▶ _Requirements_
Rewrite all of the items below as a Markdown table with two columns, "No." for the row number and "Entry" for the line, and leave out blank lines.

▶ _Record set_
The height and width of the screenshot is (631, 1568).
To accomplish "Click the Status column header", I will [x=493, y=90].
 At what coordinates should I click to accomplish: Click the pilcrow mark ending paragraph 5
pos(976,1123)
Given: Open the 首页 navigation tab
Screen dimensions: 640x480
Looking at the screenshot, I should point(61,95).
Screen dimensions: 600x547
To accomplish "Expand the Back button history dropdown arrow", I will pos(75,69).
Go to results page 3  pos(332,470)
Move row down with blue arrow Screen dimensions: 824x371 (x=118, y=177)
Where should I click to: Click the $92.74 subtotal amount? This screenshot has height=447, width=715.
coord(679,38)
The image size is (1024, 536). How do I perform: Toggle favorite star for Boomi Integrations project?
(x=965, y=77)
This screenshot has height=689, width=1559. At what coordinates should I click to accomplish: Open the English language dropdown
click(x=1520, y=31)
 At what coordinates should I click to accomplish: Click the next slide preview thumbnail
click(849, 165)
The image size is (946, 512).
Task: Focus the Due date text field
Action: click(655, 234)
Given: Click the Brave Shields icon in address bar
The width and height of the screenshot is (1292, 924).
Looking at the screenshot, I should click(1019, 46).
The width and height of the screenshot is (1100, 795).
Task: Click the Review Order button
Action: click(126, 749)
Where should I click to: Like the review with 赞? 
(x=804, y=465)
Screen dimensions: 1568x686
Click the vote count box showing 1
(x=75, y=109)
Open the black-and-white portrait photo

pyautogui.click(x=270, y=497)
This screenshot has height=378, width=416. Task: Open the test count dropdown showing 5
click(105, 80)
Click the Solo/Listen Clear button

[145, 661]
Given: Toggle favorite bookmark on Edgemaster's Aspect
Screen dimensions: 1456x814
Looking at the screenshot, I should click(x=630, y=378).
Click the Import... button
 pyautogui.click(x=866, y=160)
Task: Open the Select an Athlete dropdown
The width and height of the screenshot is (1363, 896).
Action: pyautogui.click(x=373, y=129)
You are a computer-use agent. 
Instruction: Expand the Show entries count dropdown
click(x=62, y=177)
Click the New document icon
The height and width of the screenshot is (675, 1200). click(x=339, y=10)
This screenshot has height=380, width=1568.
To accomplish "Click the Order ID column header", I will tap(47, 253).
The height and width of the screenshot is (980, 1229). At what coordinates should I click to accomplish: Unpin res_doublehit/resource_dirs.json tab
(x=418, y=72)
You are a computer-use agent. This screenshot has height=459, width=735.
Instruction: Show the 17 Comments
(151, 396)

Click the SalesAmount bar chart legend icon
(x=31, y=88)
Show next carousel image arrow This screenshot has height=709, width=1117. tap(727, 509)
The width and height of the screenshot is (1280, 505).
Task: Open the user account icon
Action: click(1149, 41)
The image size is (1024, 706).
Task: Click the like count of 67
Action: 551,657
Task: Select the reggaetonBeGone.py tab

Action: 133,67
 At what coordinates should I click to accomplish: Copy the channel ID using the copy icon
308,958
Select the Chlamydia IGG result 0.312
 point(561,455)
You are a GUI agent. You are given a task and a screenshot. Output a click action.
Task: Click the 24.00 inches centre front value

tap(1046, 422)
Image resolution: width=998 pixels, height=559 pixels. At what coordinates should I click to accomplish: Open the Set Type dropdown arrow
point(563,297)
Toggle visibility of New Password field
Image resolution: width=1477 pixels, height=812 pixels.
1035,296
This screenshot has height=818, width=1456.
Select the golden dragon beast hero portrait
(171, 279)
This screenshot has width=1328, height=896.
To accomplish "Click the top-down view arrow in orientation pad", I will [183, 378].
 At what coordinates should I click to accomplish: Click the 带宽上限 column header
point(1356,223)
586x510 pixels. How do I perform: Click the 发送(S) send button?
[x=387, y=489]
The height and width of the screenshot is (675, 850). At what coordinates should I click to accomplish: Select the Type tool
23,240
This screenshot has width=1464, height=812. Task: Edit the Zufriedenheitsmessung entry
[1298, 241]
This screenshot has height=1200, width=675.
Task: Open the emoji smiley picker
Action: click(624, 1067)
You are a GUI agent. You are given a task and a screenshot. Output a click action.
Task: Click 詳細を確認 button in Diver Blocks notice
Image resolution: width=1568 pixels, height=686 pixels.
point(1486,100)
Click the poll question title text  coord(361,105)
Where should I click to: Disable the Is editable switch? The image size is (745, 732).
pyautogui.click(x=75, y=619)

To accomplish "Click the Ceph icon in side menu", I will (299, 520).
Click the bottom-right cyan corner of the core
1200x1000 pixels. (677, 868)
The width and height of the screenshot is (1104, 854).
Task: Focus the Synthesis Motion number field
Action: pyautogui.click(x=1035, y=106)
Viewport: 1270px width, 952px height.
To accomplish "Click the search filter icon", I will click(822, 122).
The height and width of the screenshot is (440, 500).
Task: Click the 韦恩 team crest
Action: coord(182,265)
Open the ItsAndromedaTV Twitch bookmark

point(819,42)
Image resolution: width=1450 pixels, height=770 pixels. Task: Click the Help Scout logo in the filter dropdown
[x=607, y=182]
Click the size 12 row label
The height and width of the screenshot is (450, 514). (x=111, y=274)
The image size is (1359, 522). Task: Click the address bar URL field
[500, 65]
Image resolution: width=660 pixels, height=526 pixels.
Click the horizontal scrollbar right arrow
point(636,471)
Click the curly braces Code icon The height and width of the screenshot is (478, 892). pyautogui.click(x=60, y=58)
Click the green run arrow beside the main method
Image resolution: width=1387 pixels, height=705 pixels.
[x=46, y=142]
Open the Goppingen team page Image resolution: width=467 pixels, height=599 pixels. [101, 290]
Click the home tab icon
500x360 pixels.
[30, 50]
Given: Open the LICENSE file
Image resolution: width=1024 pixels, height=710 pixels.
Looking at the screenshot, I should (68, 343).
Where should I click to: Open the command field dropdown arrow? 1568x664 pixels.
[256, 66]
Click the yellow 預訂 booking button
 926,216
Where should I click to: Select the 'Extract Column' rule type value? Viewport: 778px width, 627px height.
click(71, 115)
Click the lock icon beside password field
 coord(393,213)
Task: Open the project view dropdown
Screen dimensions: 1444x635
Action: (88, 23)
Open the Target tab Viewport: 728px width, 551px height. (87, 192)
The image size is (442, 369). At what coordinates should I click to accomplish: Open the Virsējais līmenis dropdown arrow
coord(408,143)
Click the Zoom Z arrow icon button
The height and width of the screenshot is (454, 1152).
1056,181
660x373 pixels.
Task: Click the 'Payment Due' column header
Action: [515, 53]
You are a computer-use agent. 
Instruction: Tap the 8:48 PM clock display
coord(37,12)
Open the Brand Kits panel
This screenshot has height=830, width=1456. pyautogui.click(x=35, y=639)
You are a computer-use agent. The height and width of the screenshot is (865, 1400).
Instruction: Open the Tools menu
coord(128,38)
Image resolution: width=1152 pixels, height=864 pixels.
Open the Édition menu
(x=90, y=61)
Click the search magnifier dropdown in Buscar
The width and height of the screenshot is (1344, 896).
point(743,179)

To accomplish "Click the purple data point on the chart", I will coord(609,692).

▶ _Worked solution_
| No. | Entry |
|---|---|
| 1 | The height and width of the screenshot is (631, 1568). |
| 2 | To accomplish "Click the Status column header", I will [x=493, y=90]. |
| 3 |  At what coordinates should I click to accomplish: Click the pilcrow mark ending paragraph 5 |
| 4 | pos(976,1123) |
| 5 | Given: Open the 首页 navigation tab |
| 6 | Screen dimensions: 640x480 |
| 7 | Looking at the screenshot, I should point(61,95). |
| 8 | Screen dimensions: 600x547 |
| 9 | To accomplish "Expand the Back button history dropdown arrow", I will pos(75,69). |
| 10 | Go to results page 3  pos(332,470) |
| 11 | Move row down with blue arrow Screen dimensions: 824x371 (x=118, y=177) |
| 12 | Where should I click to: Click the $92.74 subtotal amount? This screenshot has height=447, width=715. |
| 13 | coord(679,38) |
| 14 | The image size is (1024, 536). How do I perform: Toggle favorite star for Boomi Integrations project? |
| 15 | (x=965, y=77) |
| 16 | This screenshot has height=689, width=1559. At what coordinates should I click to accomplish: Open the English language dropdown |
| 17 | click(x=1520, y=31) |
| 18 |  At what coordinates should I click to accomplish: Click the next slide preview thumbnail |
| 19 | click(849, 165) |
| 20 | The image size is (946, 512). |
| 21 | Task: Focus the Due date text field |
| 22 | Action: click(655, 234) |
| 23 | Given: Click the Brave Shields icon in address bar |
| 24 | The width and height of the screenshot is (1292, 924). |
| 25 | Looking at the screenshot, I should click(1019, 46). |
| 26 | The width and height of the screenshot is (1100, 795). |
| 27 | Task: Click the Review Order button |
| 28 | Action: click(126, 749) |
| 29 | Where should I click to: Like the review with 赞?  |
| 30 | (x=804, y=465) |
| 31 | Screen dimensions: 1568x686 |
| 32 | Click the vote count box showing 1 |
| 33 | (x=75, y=109) |
| 34 | Open the black-and-white portrait photo |
| 35 | pyautogui.click(x=270, y=497) |
| 36 | This screenshot has height=378, width=416. Task: Open the test count dropdown showing 5 |
| 37 | click(105, 80) |
| 38 | Click the Solo/Listen Clear button |
| 39 | [145, 661] |
| 40 | Given: Toggle favorite bookmark on Edgemaster's Aspect |
| 41 | Screen dimensions: 1456x814 |
| 42 | Looking at the screenshot, I should click(x=630, y=378). |
| 43 | Click the Import... button |
| 44 |  pyautogui.click(x=866, y=160) |
| 45 | Task: Open the Select an Athlete dropdown |
| 46 | The width and height of the screenshot is (1363, 896). |
| 47 | Action: pyautogui.click(x=373, y=129) |
| 48 | You are a computer-use agent.  |
| 49 | Instruction: Expand the Show entries count dropdown |
| 50 | click(x=62, y=177) |
| 51 | Click the New document icon |
| 52 | The height and width of the screenshot is (675, 1200). click(x=339, y=10) |
| 53 | This screenshot has height=380, width=1568. |
| 54 | To accomplish "Click the Order ID column header", I will tap(47, 253). |
| 55 | The height and width of the screenshot is (980, 1229). At what coordinates should I click to accomplish: Unpin res_doublehit/resource_dirs.json tab |
| 56 | (x=418, y=72) |
| 57 | You are a computer-use agent. This screenshot has height=459, width=735. |
| 58 | Instruction: Show the 17 Comments |
| 59 | (151, 396) |
| 60 | Click the SalesAmount bar chart legend icon |
| 61 | (x=31, y=88) |
| 62 | Show next carousel image arrow This screenshot has height=709, width=1117. tap(727, 509) |
| 63 | The width and height of the screenshot is (1280, 505). |
| 64 | Task: Open the user account icon |
| 65 | Action: click(1149, 41) |
| 66 | The image size is (1024, 706). |
| 67 | Task: Click the like count of 67 |
| 68 | Action: 551,657 |
| 69 | Task: Select the reggaetonBeGone.py tab |
| 70 | Action: 133,67 |
| 71 |  At what coordinates should I click to accomplish: Copy the channel ID using the copy icon |
| 72 | 308,958 |
| 73 | Select the Chlamydia IGG result 0.312 |
| 74 |  point(561,455) |
| 75 | You are a GUI agent. You are given a task and a screenshot. Output a click action. |
| 76 | Task: Click the 24.00 inches centre front value |
| 77 | tap(1046, 422) |
| 78 | Image resolution: width=998 pixels, height=559 pixels. At what coordinates should I click to accomplish: Open the Set Type dropdown arrow |
| 79 | point(563,297) |
| 80 | Toggle visibility of New Password field |
| 81 | Image resolution: width=1477 pixels, height=812 pixels. |
| 82 | 1035,296 |
| 83 | This screenshot has height=818, width=1456. |
| 84 | Select the golden dragon beast hero portrait |
| 85 | (171, 279) |
| 86 | This screenshot has width=1328, height=896. |
| 87 | To accomplish "Click the top-down view arrow in orientation pad", I will [183, 378]. |
| 88 |  At what coordinates should I click to accomplish: Click the 带宽上限 column header |
| 89 | point(1356,223) |
| 90 | 586x510 pixels. How do I perform: Click the 发送(S) send button? |
| 91 | [x=387, y=489] |
| 92 | The height and width of the screenshot is (675, 850). At what coordinates should I click to accomplish: Select the Type tool |
| 93 | 23,240 |
| 94 | This screenshot has width=1464, height=812. Task: Edit the Zufriedenheitsmessung entry |
| 95 | [1298, 241] |
| 96 | This screenshot has height=1200, width=675. |
| 97 | Task: Open the emoji smiley picker |
| 98 | Action: click(624, 1067) |
| 99 | You are a GUI agent. You are given a task and a screenshot. Output a click action. |
| 100 | Task: Click 詳細を確認 button in Diver Blocks notice |
| 101 | Image resolution: width=1568 pixels, height=686 pixels. |
| 102 | point(1486,100) |
| 103 | Click the poll question title text  coord(361,105) |
| 104 | Where should I click to: Disable the Is editable switch? The image size is (745, 732). |
| 105 | pyautogui.click(x=75, y=619) |
| 106 | To accomplish "Click the Ceph icon in side menu", I will (299, 520). |
| 107 | Click the bottom-right cyan corner of the core |
| 108 | 1200x1000 pixels. (677, 868) |
| 109 | The width and height of the screenshot is (1104, 854). |
| 110 | Task: Focus the Synthesis Motion number field |
| 111 | Action: pyautogui.click(x=1035, y=106) |
| 112 | Viewport: 1270px width, 952px height. |
| 113 | To accomplish "Click the search filter icon", I will click(822, 122). |
| 114 | The height and width of the screenshot is (440, 500). |
| 115 | Task: Click the 韦恩 team crest |
| 116 | Action: coord(182,265) |
| 117 | Open the ItsAndromedaTV Twitch bookmark |
| 118 | point(819,42) |
| 119 | Image resolution: width=1450 pixels, height=770 pixels. Task: Click the Help Scout logo in the filter dropdown |
| 120 | [x=607, y=182] |
| 121 | Click the size 12 row label |
| 122 | The height and width of the screenshot is (450, 514). (x=111, y=274) |
| 123 | The image size is (1359, 522). Task: Click the address bar URL field |
| 124 | [500, 65] |
| 125 | Image resolution: width=660 pixels, height=526 pixels. |
| 126 | Click the horizontal scrollbar right arrow |
| 127 | point(636,471) |
| 128 | Click the curly braces Code icon The height and width of the screenshot is (478, 892). pyautogui.click(x=60, y=58) |
| 129 | Click the green run arrow beside the main method |
| 130 | Image resolution: width=1387 pixels, height=705 pixels. |
| 131 | [x=46, y=142] |
| 132 | Open the Goppingen team page Image resolution: width=467 pixels, height=599 pixels. [101, 290] |
| 133 | Click the home tab icon |
| 134 | 500x360 pixels. |
| 135 | [30, 50] |
| 136 | Given: Open the LICENSE file |
| 137 | Image resolution: width=1024 pixels, height=710 pixels. |
| 138 | Looking at the screenshot, I should (68, 343). |
| 139 | Where should I click to: Open the command field dropdown arrow? 1568x664 pixels. |
| 140 | [256, 66] |
| 141 | Click the yellow 預訂 booking button |
| 142 |  926,216 |
| 143 | Where should I click to: Select the 'Extract Column' rule type value? Viewport: 778px width, 627px height. |
| 144 | click(71, 115) |
| 145 | Click the lock icon beside password field |
| 146 |  coord(393,213) |
| 147 | Task: Open the project view dropdown |
| 148 | Screen dimensions: 1444x635 |
| 149 | Action: (88, 23) |
| 150 | Open the Target tab Viewport: 728px width, 551px height. (87, 192) |
| 151 | The image size is (442, 369). At what coordinates should I click to accomplish: Open the Virsējais līmenis dropdown arrow |
| 152 | coord(408,143) |
| 153 | Click the Zoom Z arrow icon button |
| 154 | The height and width of the screenshot is (454, 1152). |
| 155 | 1056,181 |
| 156 | 660x373 pixels. |
| 157 | Task: Click the 'Payment Due' column header |
| 158 | Action: [515, 53] |
| 159 | You are a computer-use agent.  |
| 160 | Instruction: Tap the 8:48 PM clock display |
| 161 | coord(37,12) |
| 162 | Open the Brand Kits panel |
| 163 | This screenshot has height=830, width=1456. pyautogui.click(x=35, y=639) |
| 164 | You are a computer-use agent. The height and width of the screenshot is (865, 1400). |
| 165 | Instruction: Open the Tools menu |
| 166 | coord(128,38) |
| 167 | Image resolution: width=1152 pixels, height=864 pixels. |
| 168 | Open the Édition menu |
| 169 | (x=90, y=61) |
| 170 | Click the search magnifier dropdown in Buscar |
| 171 | The width and height of the screenshot is (1344, 896). |
| 172 | point(743,179) |
| 173 | To accomplish "Click the purple data point on the chart", I will coord(609,692). |